Saved entries
*** Block opens ***
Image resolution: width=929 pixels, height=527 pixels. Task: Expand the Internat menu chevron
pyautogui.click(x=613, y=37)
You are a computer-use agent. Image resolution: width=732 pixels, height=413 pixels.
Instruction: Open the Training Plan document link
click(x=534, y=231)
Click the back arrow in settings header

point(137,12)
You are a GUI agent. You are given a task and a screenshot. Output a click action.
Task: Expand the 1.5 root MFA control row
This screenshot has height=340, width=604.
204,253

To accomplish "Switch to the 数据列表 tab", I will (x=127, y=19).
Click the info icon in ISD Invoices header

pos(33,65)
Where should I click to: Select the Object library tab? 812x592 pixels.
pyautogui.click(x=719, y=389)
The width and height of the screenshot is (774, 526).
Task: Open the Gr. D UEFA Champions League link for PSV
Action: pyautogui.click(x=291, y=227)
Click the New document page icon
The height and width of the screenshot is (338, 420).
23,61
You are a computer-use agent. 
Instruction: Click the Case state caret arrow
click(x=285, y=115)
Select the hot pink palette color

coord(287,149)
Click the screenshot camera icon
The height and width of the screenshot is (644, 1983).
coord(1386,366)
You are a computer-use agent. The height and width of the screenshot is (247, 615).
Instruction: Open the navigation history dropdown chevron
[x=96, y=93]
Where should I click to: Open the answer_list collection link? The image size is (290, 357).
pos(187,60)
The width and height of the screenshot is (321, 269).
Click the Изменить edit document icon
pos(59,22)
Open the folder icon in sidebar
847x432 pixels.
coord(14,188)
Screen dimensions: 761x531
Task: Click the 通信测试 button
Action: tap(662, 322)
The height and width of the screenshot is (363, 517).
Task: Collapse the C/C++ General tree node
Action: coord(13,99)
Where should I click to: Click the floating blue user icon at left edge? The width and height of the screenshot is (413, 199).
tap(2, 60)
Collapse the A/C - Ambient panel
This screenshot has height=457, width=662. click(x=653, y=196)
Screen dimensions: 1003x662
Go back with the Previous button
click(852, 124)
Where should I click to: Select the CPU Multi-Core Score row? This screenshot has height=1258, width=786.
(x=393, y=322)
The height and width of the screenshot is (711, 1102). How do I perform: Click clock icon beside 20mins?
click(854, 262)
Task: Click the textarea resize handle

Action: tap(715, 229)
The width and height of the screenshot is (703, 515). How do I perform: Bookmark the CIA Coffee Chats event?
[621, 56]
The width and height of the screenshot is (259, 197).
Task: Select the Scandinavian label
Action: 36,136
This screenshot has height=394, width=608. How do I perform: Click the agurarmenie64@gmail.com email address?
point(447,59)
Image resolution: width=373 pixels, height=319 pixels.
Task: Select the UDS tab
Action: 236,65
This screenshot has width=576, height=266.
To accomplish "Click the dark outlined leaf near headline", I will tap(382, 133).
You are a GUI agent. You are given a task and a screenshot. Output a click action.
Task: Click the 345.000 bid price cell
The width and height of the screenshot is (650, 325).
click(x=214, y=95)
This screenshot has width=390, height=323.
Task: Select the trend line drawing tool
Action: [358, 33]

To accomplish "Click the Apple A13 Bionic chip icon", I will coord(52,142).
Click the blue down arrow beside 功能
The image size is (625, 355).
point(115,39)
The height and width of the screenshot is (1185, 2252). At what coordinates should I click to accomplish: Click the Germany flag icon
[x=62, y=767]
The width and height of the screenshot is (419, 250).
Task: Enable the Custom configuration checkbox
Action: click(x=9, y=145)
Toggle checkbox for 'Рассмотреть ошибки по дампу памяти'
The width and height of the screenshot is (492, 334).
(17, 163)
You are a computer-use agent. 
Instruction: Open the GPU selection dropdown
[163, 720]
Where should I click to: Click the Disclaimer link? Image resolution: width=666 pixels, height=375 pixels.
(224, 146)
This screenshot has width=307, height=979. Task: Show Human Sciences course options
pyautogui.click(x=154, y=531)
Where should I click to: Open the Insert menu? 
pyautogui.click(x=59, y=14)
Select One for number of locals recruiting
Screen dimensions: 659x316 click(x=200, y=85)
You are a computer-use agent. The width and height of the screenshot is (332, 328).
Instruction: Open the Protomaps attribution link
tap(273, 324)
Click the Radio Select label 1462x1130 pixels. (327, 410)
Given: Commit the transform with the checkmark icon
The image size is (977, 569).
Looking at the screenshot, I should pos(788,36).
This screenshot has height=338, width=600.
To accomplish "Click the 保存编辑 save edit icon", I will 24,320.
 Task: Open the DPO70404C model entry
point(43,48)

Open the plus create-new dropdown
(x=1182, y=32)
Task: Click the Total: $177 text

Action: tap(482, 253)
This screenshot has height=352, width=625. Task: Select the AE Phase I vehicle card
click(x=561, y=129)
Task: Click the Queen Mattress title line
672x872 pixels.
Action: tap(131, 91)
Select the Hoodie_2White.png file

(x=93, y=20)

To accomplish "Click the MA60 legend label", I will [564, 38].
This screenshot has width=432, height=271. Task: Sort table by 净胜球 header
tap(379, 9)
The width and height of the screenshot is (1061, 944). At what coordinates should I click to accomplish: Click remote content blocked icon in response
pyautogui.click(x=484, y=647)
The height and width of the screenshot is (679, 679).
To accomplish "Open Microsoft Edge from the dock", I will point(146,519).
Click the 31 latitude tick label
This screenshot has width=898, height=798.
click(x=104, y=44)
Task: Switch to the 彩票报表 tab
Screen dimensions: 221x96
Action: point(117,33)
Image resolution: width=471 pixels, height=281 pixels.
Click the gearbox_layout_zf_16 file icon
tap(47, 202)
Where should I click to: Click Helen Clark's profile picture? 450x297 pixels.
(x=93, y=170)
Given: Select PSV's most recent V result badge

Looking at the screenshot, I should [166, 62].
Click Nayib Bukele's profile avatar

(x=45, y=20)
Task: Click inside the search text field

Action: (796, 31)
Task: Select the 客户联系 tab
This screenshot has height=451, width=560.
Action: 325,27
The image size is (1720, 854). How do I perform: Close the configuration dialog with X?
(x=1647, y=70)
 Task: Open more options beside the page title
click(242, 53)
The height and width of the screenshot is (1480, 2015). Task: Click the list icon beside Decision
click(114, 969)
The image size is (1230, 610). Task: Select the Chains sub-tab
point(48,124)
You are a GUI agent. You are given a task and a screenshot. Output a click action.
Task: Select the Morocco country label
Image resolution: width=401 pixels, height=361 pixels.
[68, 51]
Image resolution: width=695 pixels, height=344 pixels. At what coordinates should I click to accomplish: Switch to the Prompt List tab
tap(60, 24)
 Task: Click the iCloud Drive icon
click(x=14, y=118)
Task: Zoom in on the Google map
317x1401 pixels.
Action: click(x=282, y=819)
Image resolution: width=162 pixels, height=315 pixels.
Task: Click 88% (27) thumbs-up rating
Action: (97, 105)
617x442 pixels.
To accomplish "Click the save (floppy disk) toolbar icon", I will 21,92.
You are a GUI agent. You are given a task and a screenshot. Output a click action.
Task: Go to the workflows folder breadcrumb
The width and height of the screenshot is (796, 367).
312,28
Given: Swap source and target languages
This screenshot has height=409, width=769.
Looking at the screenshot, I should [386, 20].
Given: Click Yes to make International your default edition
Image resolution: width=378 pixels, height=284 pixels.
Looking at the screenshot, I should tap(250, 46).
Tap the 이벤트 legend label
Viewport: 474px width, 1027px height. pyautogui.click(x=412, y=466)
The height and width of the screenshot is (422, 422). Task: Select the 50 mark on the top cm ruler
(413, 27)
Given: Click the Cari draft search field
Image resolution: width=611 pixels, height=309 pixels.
*** Block closes ***
» Exercise goal
In your response, reproduce the records exactly, every one.

» Exercise output
Image resolution: width=929 pixels, height=527 pixels. Task: Expand the Internat menu chevron
pyautogui.click(x=613, y=37)
You are a computer-use agent. Image resolution: width=732 pixels, height=413 pixels.
Instruction: Open the Training Plan document link
click(x=534, y=231)
Click the back arrow in settings header

point(137,12)
You are a GUI agent. You are given a task and a screenshot. Output a click action.
Task: Expand the 1.5 root MFA control row
This screenshot has height=340, width=604.
204,253

To accomplish "Switch to the 数据列表 tab", I will (x=127, y=19).
Click the info icon in ISD Invoices header

pos(33,65)
Where should I click to: Select the Object library tab? 812x592 pixels.
pyautogui.click(x=719, y=389)
The width and height of the screenshot is (774, 526).
Task: Open the Gr. D UEFA Champions League link for PSV
Action: pyautogui.click(x=291, y=227)
Click the New document page icon
The height and width of the screenshot is (338, 420).
23,61
You are a computer-use agent. 
Instruction: Click the Case state caret arrow
click(x=285, y=115)
Select the hot pink palette color

coord(287,149)
Click the screenshot camera icon
The height and width of the screenshot is (644, 1983).
coord(1386,366)
You are a computer-use agent. The height and width of the screenshot is (247, 615).
Instruction: Open the navigation history dropdown chevron
[x=96, y=93]
Where should I click to: Open the answer_list collection link? The image size is (290, 357).
pos(187,60)
The width and height of the screenshot is (321, 269).
Click the Изменить edit document icon
pos(59,22)
Open the folder icon in sidebar
847x432 pixels.
coord(14,188)
Screen dimensions: 761x531
Task: Click the 通信测试 button
Action: tap(662, 322)
The height and width of the screenshot is (363, 517).
Task: Collapse the C/C++ General tree node
Action: coord(13,99)
Where should I click to: Click the floating blue user icon at left edge? The width and height of the screenshot is (413, 199).
tap(2, 60)
Collapse the A/C - Ambient panel
This screenshot has height=457, width=662. click(x=653, y=196)
Screen dimensions: 1003x662
Go back with the Previous button
click(852, 124)
Where should I click to: Select the CPU Multi-Core Score row? This screenshot has height=1258, width=786.
(x=393, y=322)
The height and width of the screenshot is (711, 1102). How do I perform: Click clock icon beside 20mins?
click(854, 262)
Task: Click the textarea resize handle

Action: tap(715, 229)
The width and height of the screenshot is (703, 515). How do I perform: Bookmark the CIA Coffee Chats event?
[621, 56]
The width and height of the screenshot is (259, 197).
Task: Select the Scandinavian label
Action: 36,136
This screenshot has height=394, width=608. How do I perform: Click the agurarmenie64@gmail.com email address?
point(447,59)
Image resolution: width=373 pixels, height=319 pixels.
Task: Select the UDS tab
Action: 236,65
This screenshot has width=576, height=266.
To accomplish "Click the dark outlined leaf near headline", I will tap(382, 133).
You are a GUI agent. You are given a task and a screenshot. Output a click action.
Task: Click the 345.000 bid price cell
The width and height of the screenshot is (650, 325).
click(x=214, y=95)
This screenshot has width=390, height=323.
Task: Select the trend line drawing tool
Action: [358, 33]

To accomplish "Click the Apple A13 Bionic chip icon", I will coord(52,142).
Click the blue down arrow beside 功能
The image size is (625, 355).
point(115,39)
The height and width of the screenshot is (1185, 2252). At what coordinates should I click to accomplish: Click the Germany flag icon
[x=62, y=767]
The width and height of the screenshot is (419, 250).
Task: Enable the Custom configuration checkbox
Action: click(x=9, y=145)
Toggle checkbox for 'Рассмотреть ошибки по дампу памяти'
The width and height of the screenshot is (492, 334).
(17, 163)
You are a computer-use agent. 
Instruction: Open the GPU selection dropdown
[163, 720]
Where should I click to: Click the Disclaimer link? Image resolution: width=666 pixels, height=375 pixels.
(224, 146)
This screenshot has width=307, height=979. Task: Show Human Sciences course options
pyautogui.click(x=154, y=531)
Where should I click to: Open the Insert menu? 
pyautogui.click(x=59, y=14)
Select One for number of locals recruiting
Screen dimensions: 659x316 click(x=200, y=85)
You are a computer-use agent. The width and height of the screenshot is (332, 328).
Instruction: Open the Protomaps attribution link
tap(273, 324)
Click the Radio Select label 1462x1130 pixels. (327, 410)
Given: Commit the transform with the checkmark icon
The image size is (977, 569).
Looking at the screenshot, I should pos(788,36).
This screenshot has height=338, width=600.
To accomplish "Click the 保存编辑 save edit icon", I will 24,320.
 Task: Open the DPO70404C model entry
point(43,48)

Open the plus create-new dropdown
(x=1182, y=32)
Task: Click the Total: $177 text

Action: tap(482, 253)
This screenshot has height=352, width=625. Task: Select the AE Phase I vehicle card
click(x=561, y=129)
Task: Click the Queen Mattress title line
672x872 pixels.
Action: tap(131, 91)
Select the Hoodie_2White.png file

(x=93, y=20)

To accomplish "Click the MA60 legend label", I will [564, 38].
This screenshot has width=432, height=271. Task: Sort table by 净胜球 header
tap(379, 9)
The width and height of the screenshot is (1061, 944). At what coordinates should I click to accomplish: Click remote content blocked icon in response
pyautogui.click(x=484, y=647)
The height and width of the screenshot is (679, 679).
To accomplish "Open Microsoft Edge from the dock", I will point(146,519).
Click the 31 latitude tick label
This screenshot has width=898, height=798.
click(x=104, y=44)
Task: Switch to the 彩票报表 tab
Screen dimensions: 221x96
Action: point(117,33)
Image resolution: width=471 pixels, height=281 pixels.
Click the gearbox_layout_zf_16 file icon
tap(47, 202)
Where should I click to: Click Helen Clark's profile picture? 450x297 pixels.
(x=93, y=170)
Given: Select PSV's most recent V result badge

Looking at the screenshot, I should [166, 62].
Click Nayib Bukele's profile avatar

(x=45, y=20)
Task: Click inside the search text field

Action: (796, 31)
Task: Select the 客户联系 tab
This screenshot has height=451, width=560.
Action: 325,27
The image size is (1720, 854). How do I perform: Close the configuration dialog with X?
(x=1647, y=70)
 Task: Open more options beside the page title
click(242, 53)
The height and width of the screenshot is (1480, 2015). Task: Click the list icon beside Decision
click(114, 969)
The image size is (1230, 610). Task: Select the Chains sub-tab
point(48,124)
You are a GUI agent. You are given a task and a screenshot. Output a click action.
Task: Select the Morocco country label
Image resolution: width=401 pixels, height=361 pixels.
[68, 51]
Image resolution: width=695 pixels, height=344 pixels. At what coordinates should I click to accomplish: Switch to the Prompt List tab
tap(60, 24)
 Task: Click the iCloud Drive icon
click(x=14, y=118)
Task: Zoom in on the Google map
317x1401 pixels.
Action: click(x=282, y=819)
Image resolution: width=162 pixels, height=315 pixels.
Task: Click 88% (27) thumbs-up rating
Action: (97, 105)
617x442 pixels.
To accomplish "Click the save (floppy disk) toolbar icon", I will 21,92.
You are a GUI agent. You are given a task and a screenshot. Output a click action.
Task: Go to the workflows folder breadcrumb
The width and height of the screenshot is (796, 367).
312,28
Given: Swap source and target languages
This screenshot has height=409, width=769.
Looking at the screenshot, I should [386, 20].
Given: Click Yes to make International your default edition
Image resolution: width=378 pixels, height=284 pixels.
Looking at the screenshot, I should tap(250, 46).
Tap the 이벤트 legend label
Viewport: 474px width, 1027px height. pyautogui.click(x=412, y=466)
The height and width of the screenshot is (422, 422). Task: Select the 50 mark on the top cm ruler
(413, 27)
Given: Click the Cari draft search field
Image resolution: width=611 pixels, height=309 pixels.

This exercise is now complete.